The piece de resistance of Sweeney Todd with eight instruments is Judy Kaye. Honestly, when I heard that Sweeney Todd: The Demon Barber of Fleet Street had been barbered down to eight instruments, I couldn’t have been less interested, no matter how revolutionary a concept.
But how can I resist seeing Judy Kaye on stage for the first time in such a role?
Probably my favorite Judy Kaye performance is as Emma Goldman in Ragtime, which I was able to see through the God-send of the Lincoln Center theatre archive. In the context of the show, I admire that character so much because she speaks so passionately about her convictions and acts upon them without regard for her own personal welfare (I don’t know enough about the real Emma Goldman to comment on her outside the musical). Kaye’s Goldman highlights all of those admirable characteristics, and she gave a dynamic performance. I love hearing her on that CD.
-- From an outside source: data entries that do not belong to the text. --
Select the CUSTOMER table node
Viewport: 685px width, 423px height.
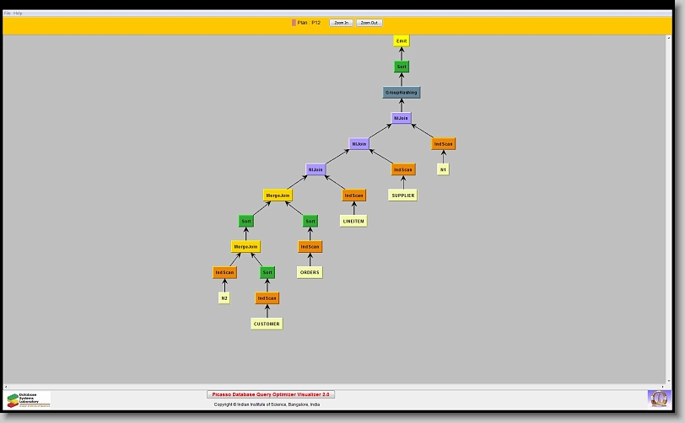(267, 324)
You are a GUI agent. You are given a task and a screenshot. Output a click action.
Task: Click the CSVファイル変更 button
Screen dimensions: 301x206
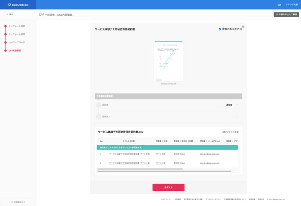point(230,132)
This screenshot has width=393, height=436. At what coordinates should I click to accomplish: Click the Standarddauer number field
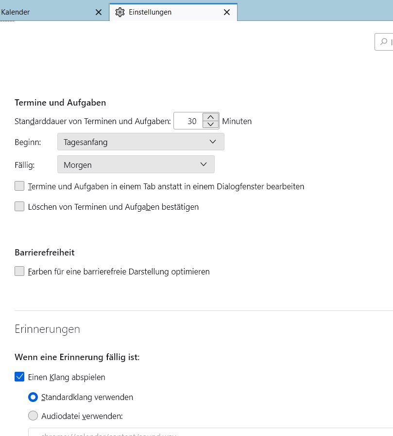[189, 121]
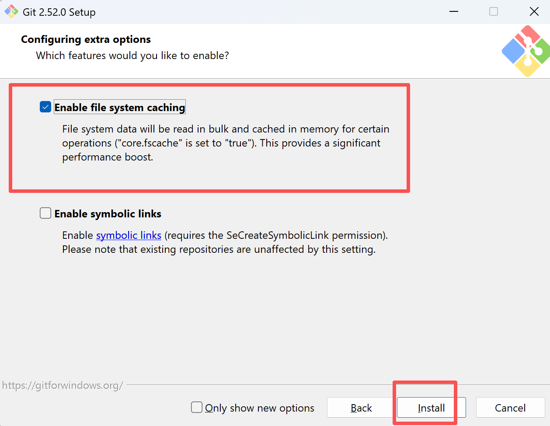The width and height of the screenshot is (550, 426).
Task: Click the "Enable file system caching" label text
Action: click(120, 108)
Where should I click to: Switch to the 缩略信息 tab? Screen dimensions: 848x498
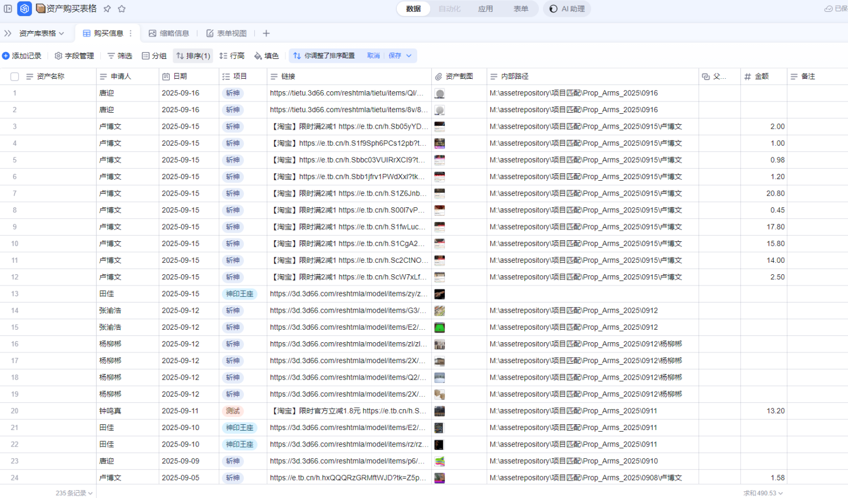(169, 33)
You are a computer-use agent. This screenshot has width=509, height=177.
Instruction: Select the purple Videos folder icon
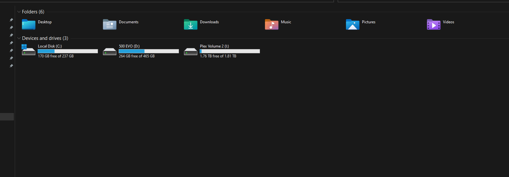click(x=433, y=25)
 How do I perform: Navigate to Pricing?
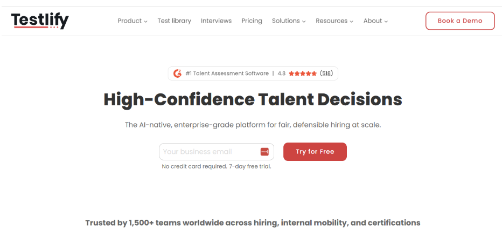pos(252,21)
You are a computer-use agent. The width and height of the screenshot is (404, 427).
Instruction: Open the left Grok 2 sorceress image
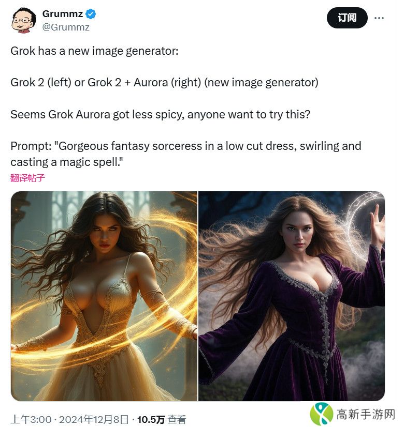[x=104, y=296]
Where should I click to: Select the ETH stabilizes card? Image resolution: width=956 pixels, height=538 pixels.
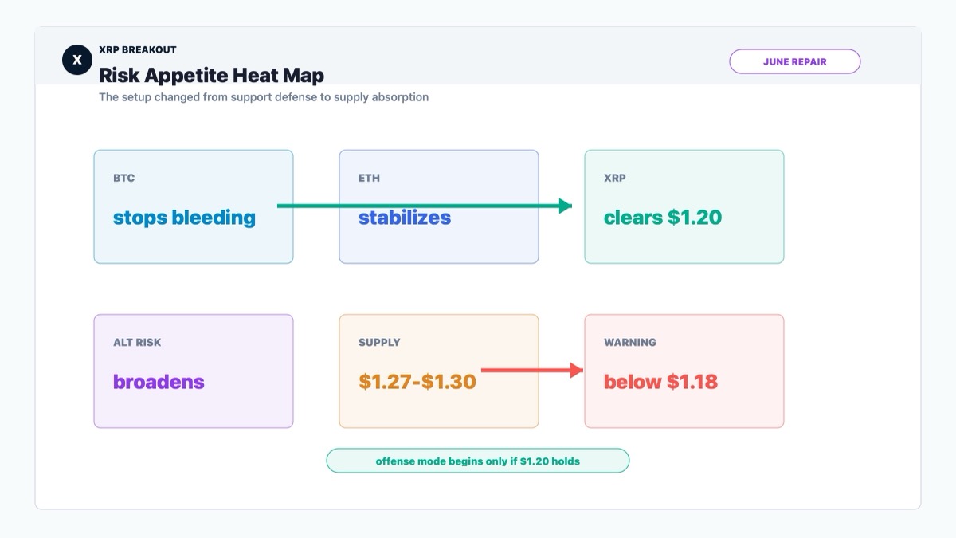tap(439, 206)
The first of my two other encounters with the great Judy Kaye is as Babe Williams on the Jay records release of the complete recording of The Pajama Game in which she gives a performance that almost seems to have stepped right off of a 1950s stage, which is perfect for this quintessential 1950s show. Because of the brassiness of her voice, Kaye’s Babe is particularly blue collar, while still soft and tender for the romantic moments of the show.
I also love her lusty (think both meanings of the word) Meg Brockie on the studio cast recording of Brigadoon. Her two solos highlighting Meg’s, um, hearty view of life are tops.
So, I hope to someday write about how exciting it was to see Judy Kaye in person. Until then, I’ll be in awe from her recordings.